[[ RECORDS TO PROCESS open ]]

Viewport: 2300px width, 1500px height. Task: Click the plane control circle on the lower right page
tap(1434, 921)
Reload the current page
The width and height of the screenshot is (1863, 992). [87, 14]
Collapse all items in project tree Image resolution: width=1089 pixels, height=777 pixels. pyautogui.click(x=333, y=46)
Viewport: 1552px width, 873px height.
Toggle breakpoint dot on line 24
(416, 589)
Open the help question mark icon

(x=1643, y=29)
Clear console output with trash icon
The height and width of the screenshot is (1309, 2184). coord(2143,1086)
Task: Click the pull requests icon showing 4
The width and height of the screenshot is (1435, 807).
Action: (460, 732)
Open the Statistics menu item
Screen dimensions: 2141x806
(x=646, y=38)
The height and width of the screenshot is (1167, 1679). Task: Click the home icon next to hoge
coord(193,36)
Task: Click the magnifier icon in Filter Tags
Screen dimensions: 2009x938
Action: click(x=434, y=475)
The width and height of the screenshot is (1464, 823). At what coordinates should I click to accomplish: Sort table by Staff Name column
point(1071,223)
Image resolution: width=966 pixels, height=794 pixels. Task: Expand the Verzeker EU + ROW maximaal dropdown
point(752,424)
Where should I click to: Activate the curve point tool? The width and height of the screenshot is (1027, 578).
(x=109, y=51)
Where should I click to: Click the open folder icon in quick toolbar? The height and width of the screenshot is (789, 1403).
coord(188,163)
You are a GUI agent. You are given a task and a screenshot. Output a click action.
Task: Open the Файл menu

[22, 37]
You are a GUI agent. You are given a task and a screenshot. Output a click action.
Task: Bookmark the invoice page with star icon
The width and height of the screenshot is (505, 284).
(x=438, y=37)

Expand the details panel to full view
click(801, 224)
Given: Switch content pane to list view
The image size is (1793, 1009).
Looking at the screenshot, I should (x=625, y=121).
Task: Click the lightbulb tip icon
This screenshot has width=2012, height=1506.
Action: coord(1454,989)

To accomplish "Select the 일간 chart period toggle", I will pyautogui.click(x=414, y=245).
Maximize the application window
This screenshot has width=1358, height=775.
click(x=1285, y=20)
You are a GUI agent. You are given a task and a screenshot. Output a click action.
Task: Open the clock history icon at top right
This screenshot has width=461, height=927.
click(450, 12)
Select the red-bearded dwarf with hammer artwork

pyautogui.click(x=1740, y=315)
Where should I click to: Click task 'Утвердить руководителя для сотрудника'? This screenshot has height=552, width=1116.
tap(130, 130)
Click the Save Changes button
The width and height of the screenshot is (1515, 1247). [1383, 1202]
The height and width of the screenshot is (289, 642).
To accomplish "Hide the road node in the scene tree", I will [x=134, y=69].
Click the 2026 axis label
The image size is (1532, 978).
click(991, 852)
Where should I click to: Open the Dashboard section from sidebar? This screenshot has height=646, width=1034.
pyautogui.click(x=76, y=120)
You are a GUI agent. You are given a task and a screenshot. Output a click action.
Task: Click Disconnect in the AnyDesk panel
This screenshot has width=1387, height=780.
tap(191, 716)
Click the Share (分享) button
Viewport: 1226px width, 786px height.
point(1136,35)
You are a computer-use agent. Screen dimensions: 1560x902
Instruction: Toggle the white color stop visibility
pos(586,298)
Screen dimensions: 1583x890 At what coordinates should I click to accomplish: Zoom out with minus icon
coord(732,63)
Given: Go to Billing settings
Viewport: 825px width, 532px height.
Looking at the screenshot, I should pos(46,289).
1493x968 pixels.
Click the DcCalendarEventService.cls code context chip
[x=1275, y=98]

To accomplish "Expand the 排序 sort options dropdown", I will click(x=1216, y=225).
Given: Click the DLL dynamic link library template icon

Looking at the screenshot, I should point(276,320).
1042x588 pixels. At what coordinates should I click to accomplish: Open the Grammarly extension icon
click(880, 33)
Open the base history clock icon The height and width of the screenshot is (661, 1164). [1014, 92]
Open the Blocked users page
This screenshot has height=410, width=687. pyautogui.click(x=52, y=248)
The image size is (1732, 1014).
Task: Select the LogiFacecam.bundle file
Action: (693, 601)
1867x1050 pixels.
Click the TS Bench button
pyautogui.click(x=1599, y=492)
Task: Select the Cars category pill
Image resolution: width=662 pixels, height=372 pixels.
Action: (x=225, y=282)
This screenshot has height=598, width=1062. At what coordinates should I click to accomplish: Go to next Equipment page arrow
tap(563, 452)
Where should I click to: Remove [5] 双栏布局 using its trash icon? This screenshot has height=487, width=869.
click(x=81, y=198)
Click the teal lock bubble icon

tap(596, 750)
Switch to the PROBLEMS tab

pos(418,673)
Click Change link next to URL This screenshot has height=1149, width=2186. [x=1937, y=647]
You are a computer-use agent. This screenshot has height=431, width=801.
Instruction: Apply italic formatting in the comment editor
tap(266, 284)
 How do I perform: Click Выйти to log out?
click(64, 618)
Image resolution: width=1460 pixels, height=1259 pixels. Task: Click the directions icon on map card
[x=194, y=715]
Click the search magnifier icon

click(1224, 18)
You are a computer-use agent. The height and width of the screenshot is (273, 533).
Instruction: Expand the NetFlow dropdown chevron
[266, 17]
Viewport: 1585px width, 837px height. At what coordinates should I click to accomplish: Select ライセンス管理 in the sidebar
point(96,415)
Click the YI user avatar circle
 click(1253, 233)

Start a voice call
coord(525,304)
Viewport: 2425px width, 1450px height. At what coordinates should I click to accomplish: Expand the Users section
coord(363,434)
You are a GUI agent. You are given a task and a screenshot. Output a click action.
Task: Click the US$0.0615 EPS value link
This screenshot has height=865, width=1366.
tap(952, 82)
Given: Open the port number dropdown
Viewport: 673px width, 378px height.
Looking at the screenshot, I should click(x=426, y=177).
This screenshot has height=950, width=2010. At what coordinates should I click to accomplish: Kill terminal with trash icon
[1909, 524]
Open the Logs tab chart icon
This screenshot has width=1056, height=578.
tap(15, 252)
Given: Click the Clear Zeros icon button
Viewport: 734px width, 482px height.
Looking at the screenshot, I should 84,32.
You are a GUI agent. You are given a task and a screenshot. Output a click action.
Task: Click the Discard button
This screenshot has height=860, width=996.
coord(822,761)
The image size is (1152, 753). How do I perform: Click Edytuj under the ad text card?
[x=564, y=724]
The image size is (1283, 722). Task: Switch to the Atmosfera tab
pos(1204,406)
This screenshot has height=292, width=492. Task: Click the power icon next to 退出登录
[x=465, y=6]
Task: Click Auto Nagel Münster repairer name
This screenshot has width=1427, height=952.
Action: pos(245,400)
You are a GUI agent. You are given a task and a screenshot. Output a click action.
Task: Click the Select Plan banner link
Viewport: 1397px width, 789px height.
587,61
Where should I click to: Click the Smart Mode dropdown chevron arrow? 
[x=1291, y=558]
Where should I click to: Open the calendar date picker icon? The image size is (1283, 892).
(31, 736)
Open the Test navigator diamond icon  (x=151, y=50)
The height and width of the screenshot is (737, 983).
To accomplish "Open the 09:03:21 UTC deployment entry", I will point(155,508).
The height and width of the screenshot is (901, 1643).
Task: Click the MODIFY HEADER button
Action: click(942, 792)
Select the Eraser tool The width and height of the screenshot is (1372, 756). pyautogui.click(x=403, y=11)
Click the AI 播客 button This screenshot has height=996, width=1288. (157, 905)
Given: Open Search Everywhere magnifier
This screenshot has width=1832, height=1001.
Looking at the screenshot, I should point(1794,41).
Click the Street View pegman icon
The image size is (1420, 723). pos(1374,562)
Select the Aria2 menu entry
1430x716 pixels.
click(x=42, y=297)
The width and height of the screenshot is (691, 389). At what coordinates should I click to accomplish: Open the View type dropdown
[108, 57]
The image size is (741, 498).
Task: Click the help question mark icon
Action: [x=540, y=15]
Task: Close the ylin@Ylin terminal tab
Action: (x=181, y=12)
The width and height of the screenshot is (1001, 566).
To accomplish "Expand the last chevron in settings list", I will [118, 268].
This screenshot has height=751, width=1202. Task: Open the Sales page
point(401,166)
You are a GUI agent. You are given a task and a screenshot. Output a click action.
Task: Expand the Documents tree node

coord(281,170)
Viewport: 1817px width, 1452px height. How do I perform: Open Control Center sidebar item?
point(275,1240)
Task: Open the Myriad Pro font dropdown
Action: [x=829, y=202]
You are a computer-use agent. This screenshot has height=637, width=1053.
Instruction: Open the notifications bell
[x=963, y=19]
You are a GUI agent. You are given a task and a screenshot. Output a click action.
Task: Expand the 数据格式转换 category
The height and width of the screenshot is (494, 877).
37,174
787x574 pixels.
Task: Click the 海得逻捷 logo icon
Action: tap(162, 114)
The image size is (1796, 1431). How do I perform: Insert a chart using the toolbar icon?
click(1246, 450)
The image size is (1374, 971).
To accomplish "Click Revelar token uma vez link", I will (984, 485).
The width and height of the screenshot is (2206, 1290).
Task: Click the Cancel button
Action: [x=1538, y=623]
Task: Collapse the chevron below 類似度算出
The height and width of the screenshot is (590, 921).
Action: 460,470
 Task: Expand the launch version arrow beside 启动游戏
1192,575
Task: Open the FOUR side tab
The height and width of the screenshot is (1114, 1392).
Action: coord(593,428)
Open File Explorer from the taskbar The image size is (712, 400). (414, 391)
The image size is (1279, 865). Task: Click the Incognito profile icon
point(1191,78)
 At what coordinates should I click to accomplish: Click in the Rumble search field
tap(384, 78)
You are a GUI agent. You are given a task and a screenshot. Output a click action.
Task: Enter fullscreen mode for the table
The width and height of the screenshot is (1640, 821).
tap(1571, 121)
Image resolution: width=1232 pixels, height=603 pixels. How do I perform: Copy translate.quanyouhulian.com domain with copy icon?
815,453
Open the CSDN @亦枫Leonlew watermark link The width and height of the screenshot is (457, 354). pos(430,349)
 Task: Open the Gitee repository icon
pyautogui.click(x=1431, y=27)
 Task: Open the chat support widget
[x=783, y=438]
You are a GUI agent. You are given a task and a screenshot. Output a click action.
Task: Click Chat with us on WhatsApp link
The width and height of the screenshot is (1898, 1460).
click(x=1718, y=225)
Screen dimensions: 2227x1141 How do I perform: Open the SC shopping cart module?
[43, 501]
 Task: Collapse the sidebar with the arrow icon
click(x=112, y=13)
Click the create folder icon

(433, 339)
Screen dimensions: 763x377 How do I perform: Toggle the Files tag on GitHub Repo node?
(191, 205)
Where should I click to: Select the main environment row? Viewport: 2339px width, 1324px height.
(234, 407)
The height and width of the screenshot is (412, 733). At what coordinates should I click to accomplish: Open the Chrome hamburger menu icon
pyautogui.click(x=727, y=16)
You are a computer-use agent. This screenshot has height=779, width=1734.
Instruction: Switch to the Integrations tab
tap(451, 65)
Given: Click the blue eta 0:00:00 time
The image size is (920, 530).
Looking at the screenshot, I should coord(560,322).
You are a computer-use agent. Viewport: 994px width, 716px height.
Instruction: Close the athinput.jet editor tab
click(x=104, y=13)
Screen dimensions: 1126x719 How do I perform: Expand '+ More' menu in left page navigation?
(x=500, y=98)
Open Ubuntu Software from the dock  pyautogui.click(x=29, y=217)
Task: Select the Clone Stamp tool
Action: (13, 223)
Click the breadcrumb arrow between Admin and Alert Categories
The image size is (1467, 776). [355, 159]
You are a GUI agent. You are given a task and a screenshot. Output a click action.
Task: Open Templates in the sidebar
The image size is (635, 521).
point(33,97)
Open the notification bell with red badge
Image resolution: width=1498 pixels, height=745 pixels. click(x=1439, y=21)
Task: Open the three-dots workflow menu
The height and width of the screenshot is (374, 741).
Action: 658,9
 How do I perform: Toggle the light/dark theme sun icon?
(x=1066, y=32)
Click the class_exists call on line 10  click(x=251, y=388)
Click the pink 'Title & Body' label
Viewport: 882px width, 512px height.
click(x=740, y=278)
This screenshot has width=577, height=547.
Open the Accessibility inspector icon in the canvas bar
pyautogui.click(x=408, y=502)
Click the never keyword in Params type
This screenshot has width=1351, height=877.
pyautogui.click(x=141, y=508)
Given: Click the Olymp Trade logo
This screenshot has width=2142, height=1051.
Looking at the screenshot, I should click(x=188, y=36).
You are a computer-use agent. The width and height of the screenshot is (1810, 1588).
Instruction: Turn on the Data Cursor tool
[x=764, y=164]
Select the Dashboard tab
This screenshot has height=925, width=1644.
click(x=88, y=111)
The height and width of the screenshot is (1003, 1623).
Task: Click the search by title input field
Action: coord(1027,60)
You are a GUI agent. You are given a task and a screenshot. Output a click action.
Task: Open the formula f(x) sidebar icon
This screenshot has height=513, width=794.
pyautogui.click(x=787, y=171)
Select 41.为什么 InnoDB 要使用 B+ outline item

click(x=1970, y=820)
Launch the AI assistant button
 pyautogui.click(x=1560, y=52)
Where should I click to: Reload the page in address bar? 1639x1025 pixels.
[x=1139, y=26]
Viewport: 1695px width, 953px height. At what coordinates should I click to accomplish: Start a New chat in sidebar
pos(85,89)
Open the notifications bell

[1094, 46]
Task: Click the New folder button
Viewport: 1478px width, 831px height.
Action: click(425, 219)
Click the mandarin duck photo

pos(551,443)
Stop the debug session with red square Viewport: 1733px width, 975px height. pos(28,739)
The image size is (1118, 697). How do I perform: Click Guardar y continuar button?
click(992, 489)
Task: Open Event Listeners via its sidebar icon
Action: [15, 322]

[[ RECORDS TO PROCESS closed ]]

**DESCRIPTION OF THE TASK:** Select every line in the records above that contains the word "label".

**RESPONSE BOX:**
Click the 2026 axis label
Click the pink 'Title & Body' label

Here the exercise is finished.